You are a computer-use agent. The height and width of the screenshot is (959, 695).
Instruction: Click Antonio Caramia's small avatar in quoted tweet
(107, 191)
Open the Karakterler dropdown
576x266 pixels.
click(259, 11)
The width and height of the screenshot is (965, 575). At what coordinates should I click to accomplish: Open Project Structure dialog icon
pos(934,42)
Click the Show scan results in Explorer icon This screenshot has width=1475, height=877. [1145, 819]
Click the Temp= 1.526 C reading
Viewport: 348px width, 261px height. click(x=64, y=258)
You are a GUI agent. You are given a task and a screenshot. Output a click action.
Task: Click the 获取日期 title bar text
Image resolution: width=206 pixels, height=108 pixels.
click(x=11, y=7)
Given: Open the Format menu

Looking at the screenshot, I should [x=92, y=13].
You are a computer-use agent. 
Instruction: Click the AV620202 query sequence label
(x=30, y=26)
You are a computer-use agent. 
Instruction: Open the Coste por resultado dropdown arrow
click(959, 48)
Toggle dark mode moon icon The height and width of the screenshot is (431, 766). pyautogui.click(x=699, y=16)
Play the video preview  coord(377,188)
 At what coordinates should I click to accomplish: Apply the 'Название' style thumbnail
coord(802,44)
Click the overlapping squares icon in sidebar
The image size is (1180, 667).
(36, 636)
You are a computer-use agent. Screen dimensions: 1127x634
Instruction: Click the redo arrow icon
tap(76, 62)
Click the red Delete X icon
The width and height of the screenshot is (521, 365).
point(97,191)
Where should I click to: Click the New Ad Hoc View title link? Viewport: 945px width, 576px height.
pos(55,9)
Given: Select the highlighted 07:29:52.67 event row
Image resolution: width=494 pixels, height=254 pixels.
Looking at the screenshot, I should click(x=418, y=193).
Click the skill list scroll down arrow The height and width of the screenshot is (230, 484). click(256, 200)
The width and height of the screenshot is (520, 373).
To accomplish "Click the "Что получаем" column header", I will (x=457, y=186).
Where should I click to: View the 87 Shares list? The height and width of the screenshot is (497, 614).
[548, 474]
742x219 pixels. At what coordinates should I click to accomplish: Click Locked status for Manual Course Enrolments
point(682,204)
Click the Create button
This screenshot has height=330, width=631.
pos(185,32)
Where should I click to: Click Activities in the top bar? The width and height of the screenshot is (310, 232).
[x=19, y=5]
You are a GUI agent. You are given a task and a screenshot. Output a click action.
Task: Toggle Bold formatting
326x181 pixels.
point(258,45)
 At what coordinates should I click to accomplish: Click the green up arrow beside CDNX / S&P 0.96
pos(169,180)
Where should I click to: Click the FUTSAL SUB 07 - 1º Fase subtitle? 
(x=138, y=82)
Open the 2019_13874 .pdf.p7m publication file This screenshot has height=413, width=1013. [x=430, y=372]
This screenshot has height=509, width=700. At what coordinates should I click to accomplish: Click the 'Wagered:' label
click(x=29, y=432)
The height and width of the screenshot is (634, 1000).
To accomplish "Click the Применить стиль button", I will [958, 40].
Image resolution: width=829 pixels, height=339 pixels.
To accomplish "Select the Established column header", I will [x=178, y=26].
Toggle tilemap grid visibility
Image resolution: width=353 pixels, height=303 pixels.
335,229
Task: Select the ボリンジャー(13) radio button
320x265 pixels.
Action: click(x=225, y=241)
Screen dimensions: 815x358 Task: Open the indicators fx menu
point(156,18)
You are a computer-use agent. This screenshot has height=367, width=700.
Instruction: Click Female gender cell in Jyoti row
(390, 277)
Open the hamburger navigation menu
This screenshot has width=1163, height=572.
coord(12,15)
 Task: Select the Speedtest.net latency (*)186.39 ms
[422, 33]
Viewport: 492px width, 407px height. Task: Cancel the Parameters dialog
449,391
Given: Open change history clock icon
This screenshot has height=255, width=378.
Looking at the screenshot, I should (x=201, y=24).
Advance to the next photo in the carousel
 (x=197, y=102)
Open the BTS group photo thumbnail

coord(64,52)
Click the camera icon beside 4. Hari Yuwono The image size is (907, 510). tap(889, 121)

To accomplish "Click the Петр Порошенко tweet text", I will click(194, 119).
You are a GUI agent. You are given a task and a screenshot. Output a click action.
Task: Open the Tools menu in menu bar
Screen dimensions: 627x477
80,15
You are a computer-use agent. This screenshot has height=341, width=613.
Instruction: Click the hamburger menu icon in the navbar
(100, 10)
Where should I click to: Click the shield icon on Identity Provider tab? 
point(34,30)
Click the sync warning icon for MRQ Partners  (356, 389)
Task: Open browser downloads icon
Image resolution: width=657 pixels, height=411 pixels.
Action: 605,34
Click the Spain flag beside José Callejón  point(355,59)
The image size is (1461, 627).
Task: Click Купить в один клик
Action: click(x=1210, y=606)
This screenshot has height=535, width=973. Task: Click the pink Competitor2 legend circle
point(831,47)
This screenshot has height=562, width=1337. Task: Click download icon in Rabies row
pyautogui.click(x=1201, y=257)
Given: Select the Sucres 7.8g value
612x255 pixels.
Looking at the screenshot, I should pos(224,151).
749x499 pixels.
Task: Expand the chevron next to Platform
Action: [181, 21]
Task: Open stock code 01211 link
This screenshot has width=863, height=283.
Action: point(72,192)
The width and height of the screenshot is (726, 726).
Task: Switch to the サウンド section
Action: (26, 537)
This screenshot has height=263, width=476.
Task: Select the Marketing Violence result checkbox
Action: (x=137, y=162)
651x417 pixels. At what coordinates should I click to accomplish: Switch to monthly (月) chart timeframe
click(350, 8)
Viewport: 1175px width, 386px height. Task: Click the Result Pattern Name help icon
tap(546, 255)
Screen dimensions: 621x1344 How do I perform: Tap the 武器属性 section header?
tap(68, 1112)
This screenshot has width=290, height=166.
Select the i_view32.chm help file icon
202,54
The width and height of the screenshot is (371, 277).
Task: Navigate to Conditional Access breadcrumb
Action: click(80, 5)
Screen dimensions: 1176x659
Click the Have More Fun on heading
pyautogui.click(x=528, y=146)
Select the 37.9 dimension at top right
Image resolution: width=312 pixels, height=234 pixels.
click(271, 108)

..........

# Prompt
Copy all of the material word for word.

# Exercise output
You are a computer-use agent. The height and width of the screenshot is (959, 695).
Instruction: Click Antonio Caramia's small avatar in quoted tweet
(107, 191)
Open the Karakterler dropdown
576x266 pixels.
click(259, 11)
The width and height of the screenshot is (965, 575). At what coordinates should I click to accomplish: Open Project Structure dialog icon
pos(934,42)
Click the Show scan results in Explorer icon This screenshot has width=1475, height=877. [1145, 819]
Click the Temp= 1.526 C reading
Viewport: 348px width, 261px height. click(x=64, y=258)
You are a GUI agent. You are given a task and a screenshot. Output a click action.
Task: Click the 获取日期 title bar text
Image resolution: width=206 pixels, height=108 pixels.
click(x=11, y=7)
Given: Open the Format menu

Looking at the screenshot, I should [x=92, y=13].
You are a computer-use agent. 
Instruction: Click the AV620202 query sequence label
(x=30, y=26)
You are a computer-use agent. 
Instruction: Open the Coste por resultado dropdown arrow
click(959, 48)
Toggle dark mode moon icon The height and width of the screenshot is (431, 766). pyautogui.click(x=699, y=16)
Play the video preview  coord(377,188)
 At what coordinates should I click to accomplish: Apply the 'Название' style thumbnail
coord(802,44)
Click the overlapping squares icon in sidebar
The image size is (1180, 667).
(36, 636)
You are a computer-use agent. Screen dimensions: 1127x634
Instruction: Click the redo arrow icon
tap(76, 62)
Click the red Delete X icon
The width and height of the screenshot is (521, 365).
point(97,191)
Where should I click to: Click the New Ad Hoc View title link? Viewport: 945px width, 576px height.
pos(55,9)
Given: Select the highlighted 07:29:52.67 event row
Image resolution: width=494 pixels, height=254 pixels.
Looking at the screenshot, I should click(x=418, y=193).
Click the skill list scroll down arrow The height and width of the screenshot is (230, 484). click(256, 200)
The width and height of the screenshot is (520, 373).
To accomplish "Click the "Что получаем" column header", I will (x=457, y=186).
Where should I click to: View the 87 Shares list? The height and width of the screenshot is (497, 614).
[548, 474]
742x219 pixels. At what coordinates should I click to accomplish: Click Locked status for Manual Course Enrolments
point(682,204)
Click the Create button
This screenshot has height=330, width=631.
pos(185,32)
Where should I click to: Click Activities in the top bar? The width and height of the screenshot is (310, 232).
[x=19, y=5]
You are a GUI agent. You are given a task and a screenshot. Output a click action.
Task: Toggle Bold formatting
326x181 pixels.
point(258,45)
 At what coordinates should I click to accomplish: Click the green up arrow beside CDNX / S&P 0.96
pos(169,180)
Where should I click to: Click the FUTSAL SUB 07 - 1º Fase subtitle? 
(x=138, y=82)
Open the 2019_13874 .pdf.p7m publication file This screenshot has height=413, width=1013. [x=430, y=372]
This screenshot has height=509, width=700. At what coordinates should I click to accomplish: Click the 'Wagered:' label
click(x=29, y=432)
The height and width of the screenshot is (634, 1000).
To accomplish "Click the Применить стиль button", I will [958, 40].
Image resolution: width=829 pixels, height=339 pixels.
To accomplish "Select the Established column header", I will [x=178, y=26].
Toggle tilemap grid visibility
Image resolution: width=353 pixels, height=303 pixels.
335,229
Task: Select the ボリンジャー(13) radio button
320x265 pixels.
Action: click(x=225, y=241)
Screen dimensions: 815x358 Task: Open the indicators fx menu
point(156,18)
You are a computer-use agent. This screenshot has height=367, width=700.
Instruction: Click Female gender cell in Jyoti row
(390, 277)
Open the hamburger navigation menu
This screenshot has width=1163, height=572.
coord(12,15)
 Task: Select the Speedtest.net latency (*)186.39 ms
[422, 33]
Viewport: 492px width, 407px height. Task: Cancel the Parameters dialog
449,391
Given: Open change history clock icon
This screenshot has height=255, width=378.
Looking at the screenshot, I should (x=201, y=24).
Advance to the next photo in the carousel
 (x=197, y=102)
Open the BTS group photo thumbnail

coord(64,52)
Click the camera icon beside 4. Hari Yuwono The image size is (907, 510). tap(889, 121)

To accomplish "Click the Петр Порошенко tweet text", I will click(194, 119).
You are a GUI agent. You are given a task and a screenshot. Output a click action.
Task: Open the Tools menu in menu bar
Screen dimensions: 627x477
80,15
You are a computer-use agent. This screenshot has height=341, width=613.
Instruction: Click the hamburger menu icon in the navbar
(100, 10)
Where should I click to: Click the shield icon on Identity Provider tab? 
point(34,30)
Click the sync warning icon for MRQ Partners  (356, 389)
Task: Open browser downloads icon
Image resolution: width=657 pixels, height=411 pixels.
Action: 605,34
Click the Spain flag beside José Callejón  point(355,59)
The image size is (1461, 627).
Task: Click Купить в один клик
Action: click(x=1210, y=606)
This screenshot has height=535, width=973. Task: Click the pink Competitor2 legend circle
point(831,47)
This screenshot has height=562, width=1337. Task: Click download icon in Rabies row
pyautogui.click(x=1201, y=257)
Given: Select the Sucres 7.8g value
612x255 pixels.
Looking at the screenshot, I should pos(224,151).
749x499 pixels.
Task: Expand the chevron next to Platform
Action: [181, 21]
Task: Open stock code 01211 link
This screenshot has width=863, height=283.
Action: point(72,192)
The width and height of the screenshot is (726, 726).
Task: Switch to the サウンド section
Action: (26, 537)
This screenshot has height=263, width=476.
Task: Select the Marketing Violence result checkbox
Action: (x=137, y=162)
651x417 pixels. At what coordinates should I click to accomplish: Switch to monthly (月) chart timeframe
click(350, 8)
Viewport: 1175px width, 386px height. Task: Click the Result Pattern Name help icon
tap(546, 255)
Screen dimensions: 621x1344 How do I perform: Tap the 武器属性 section header?
tap(68, 1112)
This screenshot has width=290, height=166.
Select the i_view32.chm help file icon
202,54
The width and height of the screenshot is (371, 277).
Task: Navigate to Conditional Access breadcrumb
Action: click(80, 5)
Screen dimensions: 1176x659
Click the Have More Fun on heading
pyautogui.click(x=528, y=146)
Select the 37.9 dimension at top right
Image resolution: width=312 pixels, height=234 pixels.
click(271, 108)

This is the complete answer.